*PROBLEM REQUIREMENTS*: Render each line of the entries below as a JSON list of strings, one string per line, with blank lines omitted.

Records of interface elements:
☆ ☆ ☆ ☆ ☆

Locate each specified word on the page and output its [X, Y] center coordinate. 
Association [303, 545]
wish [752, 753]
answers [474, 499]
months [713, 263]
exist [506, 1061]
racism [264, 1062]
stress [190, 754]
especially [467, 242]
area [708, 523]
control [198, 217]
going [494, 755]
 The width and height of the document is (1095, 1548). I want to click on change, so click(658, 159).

☆ ☆ ☆ ☆ ☆

*RESPONSE TO THIS EXERCISE*:
[
  "Locate each specified word on the page and output its [X, Y] center coordinate. ",
  "Association [303, 545]",
  "wish [752, 753]",
  "answers [474, 499]",
  "months [713, 263]",
  "exist [506, 1061]",
  "racism [264, 1062]",
  "stress [190, 754]",
  "especially [467, 242]",
  "area [708, 523]",
  "control [198, 217]",
  "going [494, 755]",
  " The width and height of the document is (1095, 1548). I want to click on change, so click(658, 159)."
]